I would like to have your opinion on a question about the IRR I haven’t been able to answer for quite some time.

I am finishing my Master’s in International Financial Analysis and I recently got an analyst position for a Private Equity fund.

IRR is the discount rate which gives you a NPV of 0, and is an investment criterion as IRR > WACC = + NPV.

Where I am having issue getting my head around the concept of IRR is when it is used as a metric.

Indeed, when I first started working for the PE fund I am currently with, I was surprised to see that the return on an investment was measured by using the IRR.

The IRR is supposed to mean that you have earned $0 on your investment, so I don’t understand how this could explain/measure value creation.

Could someone please try explaining this to me?

That would be greatly appreciated!
Thank you and all the best to you all.

Bryan

Hi - consider the IRR as the interest rate you’d have to earn to achieve the same cash flows as you did on your investment.
EG if you invest $100 in year 0, and receive pay-outs of $40 in year 1, $40 in year 2 and $40 in year 3 and your ending balance is $0, then the IRR is 9.7% (per financial calculator). The cash flow you achieved was 120 from an initial 100 investment. Using the rate of 9.7% makes the NPV of the investment equal to zero - but it is a metric that describes the return achieved over the time frame ($20 profit).

Thank you for your response.

I think the reason why I’m struggling with understanding why and how IRR is used as a metric, is that I’m looking at an investment project from the very beginning.

Taking a case from work, where we would be on a LBO deal to takeover a company.
Say, I am calculating the Entreprise Value to get the Equity Value using the DCF approach.

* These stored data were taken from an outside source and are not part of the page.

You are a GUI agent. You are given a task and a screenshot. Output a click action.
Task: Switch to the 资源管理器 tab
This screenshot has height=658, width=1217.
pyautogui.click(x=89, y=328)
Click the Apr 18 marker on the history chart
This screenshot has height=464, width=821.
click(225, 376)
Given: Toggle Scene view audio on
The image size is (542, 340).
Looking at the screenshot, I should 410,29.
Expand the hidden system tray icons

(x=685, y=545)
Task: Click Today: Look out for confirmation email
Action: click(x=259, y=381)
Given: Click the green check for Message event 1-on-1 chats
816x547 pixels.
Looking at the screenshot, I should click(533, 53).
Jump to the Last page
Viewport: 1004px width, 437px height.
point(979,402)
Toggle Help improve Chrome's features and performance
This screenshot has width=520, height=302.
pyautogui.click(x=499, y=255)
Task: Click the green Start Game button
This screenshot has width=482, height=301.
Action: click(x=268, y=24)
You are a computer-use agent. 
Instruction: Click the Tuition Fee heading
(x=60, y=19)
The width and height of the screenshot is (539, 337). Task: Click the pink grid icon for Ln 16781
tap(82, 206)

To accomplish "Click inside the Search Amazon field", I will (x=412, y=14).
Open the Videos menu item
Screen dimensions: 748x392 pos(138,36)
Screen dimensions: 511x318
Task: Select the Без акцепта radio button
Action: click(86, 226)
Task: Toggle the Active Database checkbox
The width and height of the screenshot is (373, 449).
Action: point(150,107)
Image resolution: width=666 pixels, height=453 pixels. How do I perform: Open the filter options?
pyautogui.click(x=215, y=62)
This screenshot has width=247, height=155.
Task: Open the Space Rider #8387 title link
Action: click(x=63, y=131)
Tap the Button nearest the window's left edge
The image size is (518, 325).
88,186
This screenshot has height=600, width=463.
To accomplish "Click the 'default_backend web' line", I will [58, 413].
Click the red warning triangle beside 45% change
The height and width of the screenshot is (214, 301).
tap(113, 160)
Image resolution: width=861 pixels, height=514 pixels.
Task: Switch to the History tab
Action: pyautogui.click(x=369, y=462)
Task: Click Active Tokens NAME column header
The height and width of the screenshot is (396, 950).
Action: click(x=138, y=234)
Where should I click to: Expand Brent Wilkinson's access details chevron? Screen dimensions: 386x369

I have worked out my WACC, modelled the expected cash flows, and calculated my NPV and IRR.
Now fast track to 5-7 years when we exit that deal and sell the equity purchased.

Using the DCF model previously established, what do I do to give me that new IRR?
I’m assuming I would need to input the actual FCFs in the model, or maybe confront the expected FCFs vs the actual ones.

Sorry if I might be overcomplicating this but I am just not getting the relationship with the actual model I would make before investing and the return once the sale is made, given that a WACC was given and used to settle on a minimum NPV.

I do however kind of get the concept of having the IRR used as a metric because it would equal the actual FCFs.

Thank you very much for your help (and patience).

i’ve always seen actual irr achieved on investments calculated by using actual cash flows in the excel xirr function (and this result quoted to investors / reviewed by auditors). This will no doubt give you a different result to applying actual cash flows to your dcf model. So conceptually i think your assumption is correct but practically, in my experience, irr as a metric is taken from the xirr calc.